Chemical Immobilization and Conversion of Active Polysulfides Directly by Copper Current Collector: A New Approach to Enabling Stable Room-Temperature Li-S and Na-S Batteries
Peirong Li,1 Lu Ma,2 Tianpin Wu,2 Hualin Ye,1 Junhua Zhou,1 Feipeng Zhao,1 Na Han,1 Yeyun Wang,1 Yunling Wu,1 Yanguang Li*,1 and Jun Lu*,3
1Institute of Functional Nano & Soft Materials (FUNSOM), Jiangsu Key Laboratory for Carbon-Based Functional Materials and Devices, Soochow University, Suzhou 215123, China.
2X-ray Science Division, Argonne National Laboratory Lemont, IL 60439, USA.
3Chemical Sciences and Engineering Division, Argonne National Laboratory, Lemont, IL 60439, USA.

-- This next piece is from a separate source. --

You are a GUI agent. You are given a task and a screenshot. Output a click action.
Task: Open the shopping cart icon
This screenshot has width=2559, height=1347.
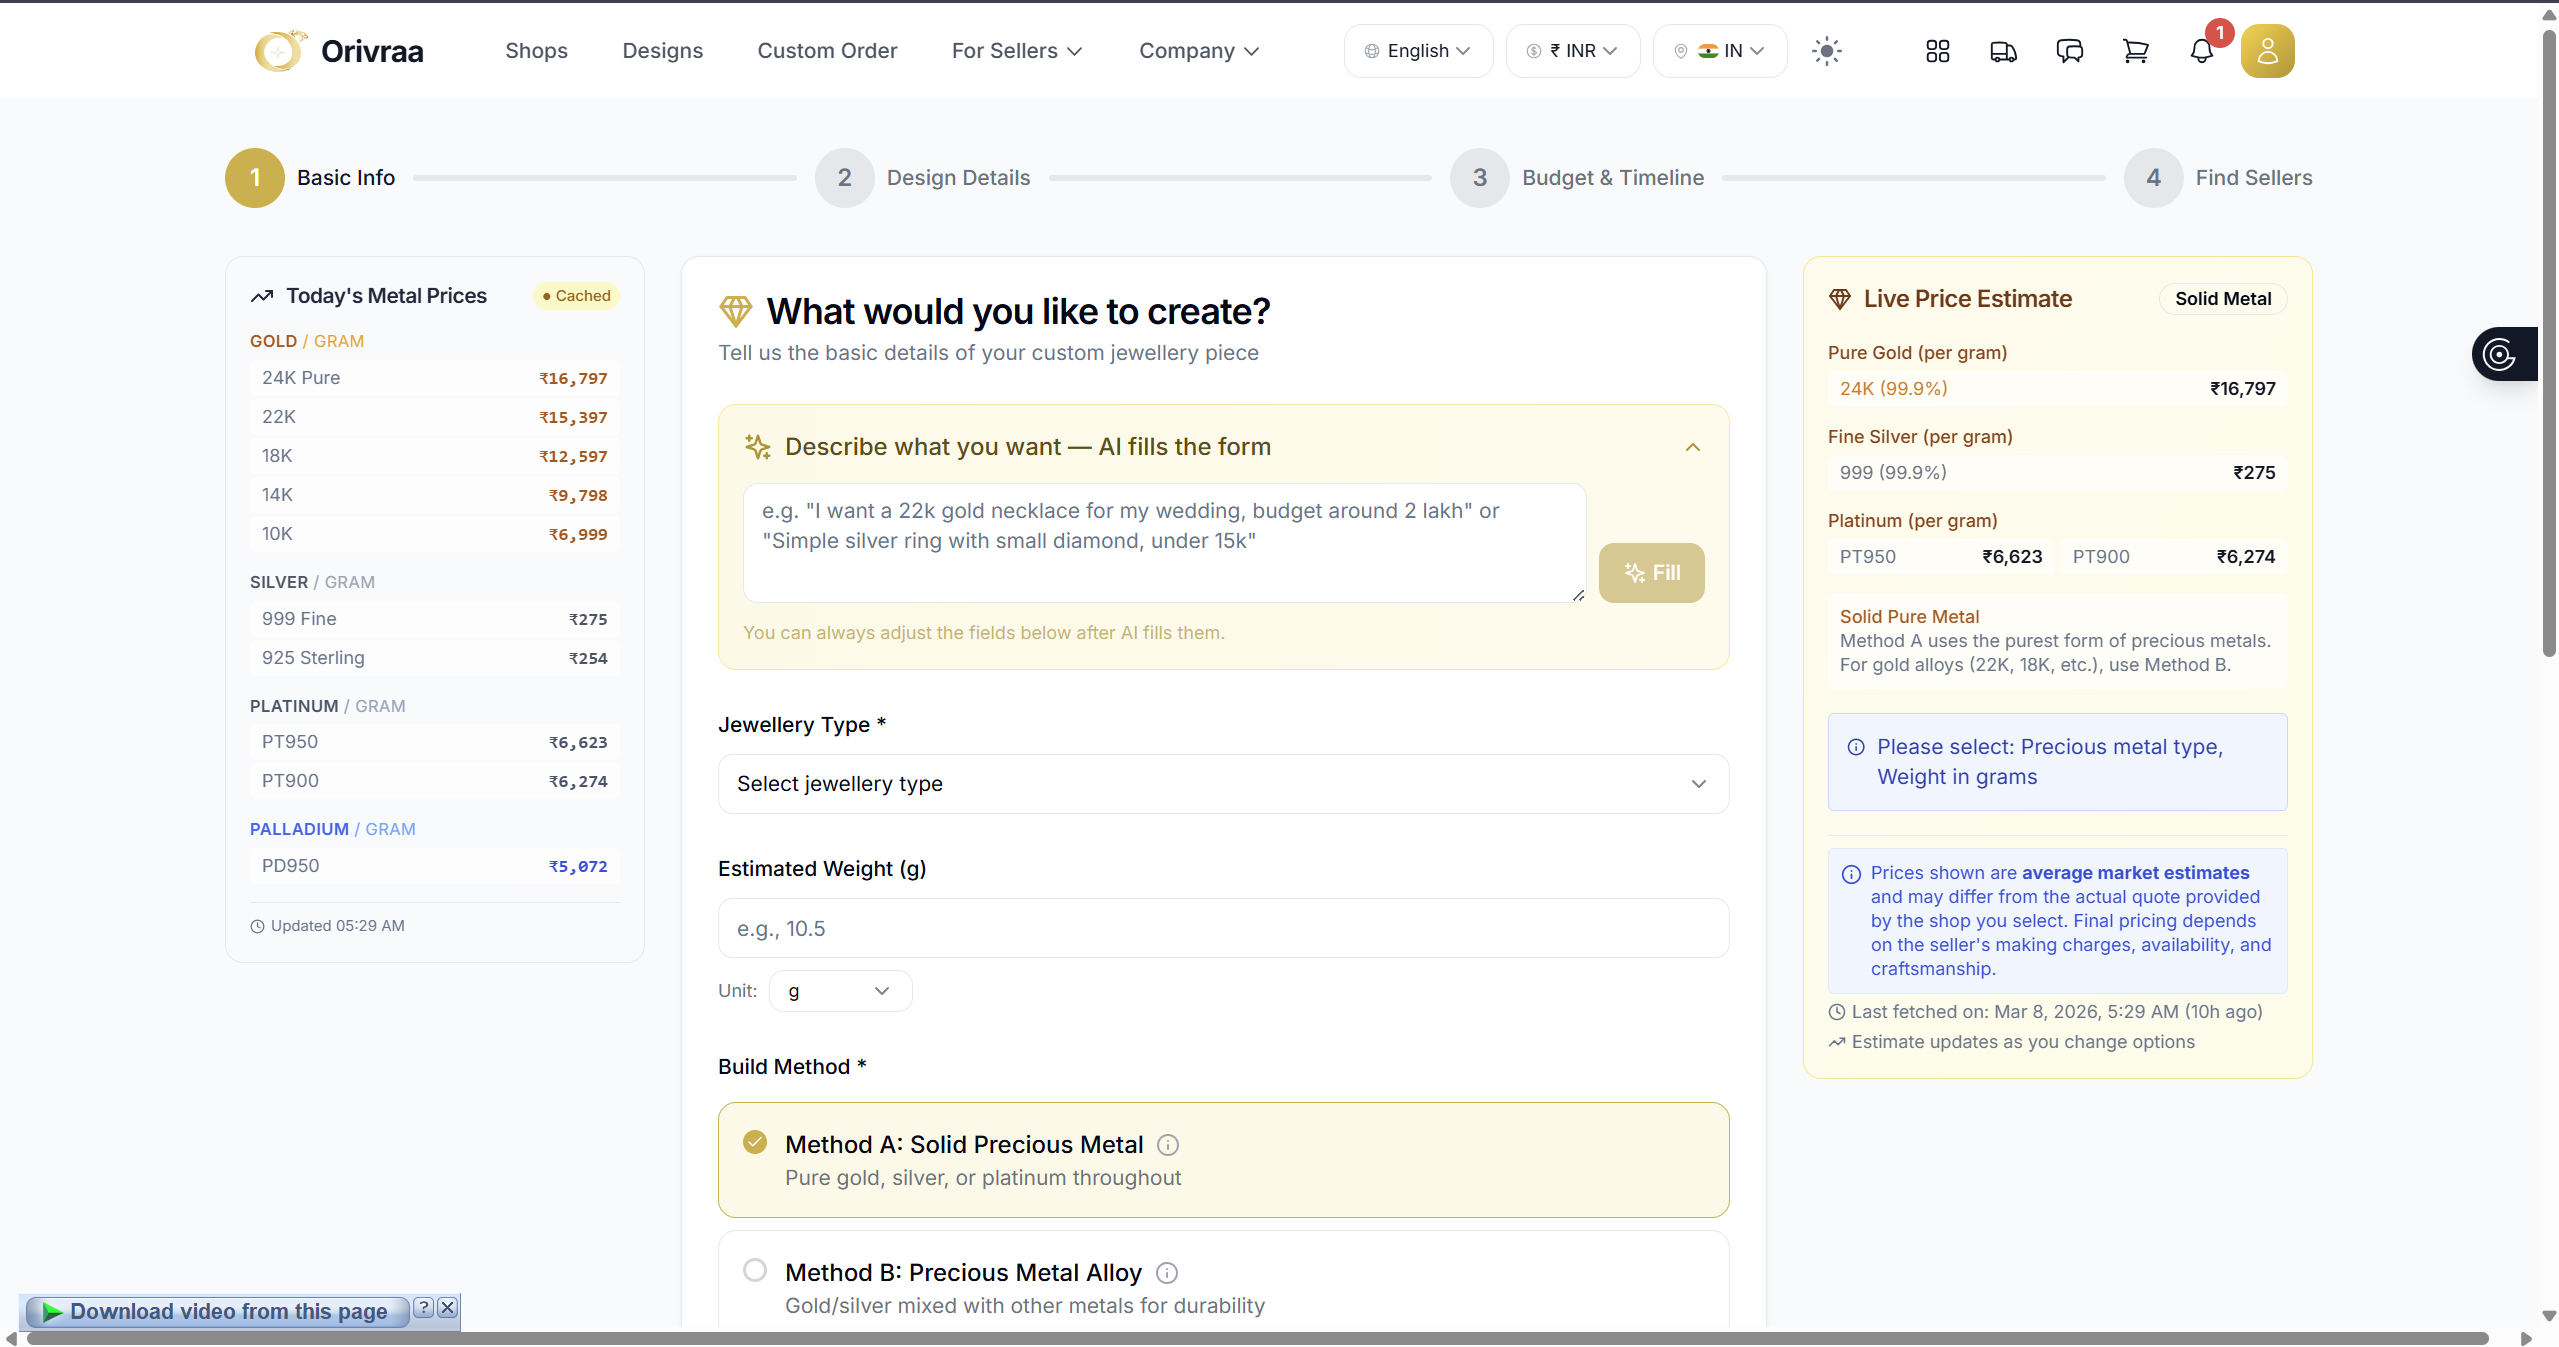[2135, 51]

Room-temperature Li/Na-S batteries are promising energy storage solutions, but unfortunately suffer from serious cycling problems rooted in their polysulfide intermediates. The conventional strategy to tackle this issue is to design host materials for trapping polysulfides via weak physical confinement and interfacial chemical interactions. Even though beneficial, their capability for the polysulfide immobilization is still limited. Herein, the unique sulfiphilic nature of metallic Cu is revisited. Upon the exposure to polysulfide in aqueous or aprotic solution, the surface sulfidization rapidly takes place, resulting in the formation of Cu2S nanoﬂake arrays with tunable texture. When the sulfidized Cu current collector is directly used as the sulfur-equivalent cathode, it enables high-performance Li/Na-S batteries at room temperature with reasonable high sulfur loading. Specific capacities up to ≈1200 mAh g−1 for Li-S and ≈400 mAh g−1 for Na-S are measured when normalized to the amount of equivalent sulfur, and can be readily sustained for >1000 cycles.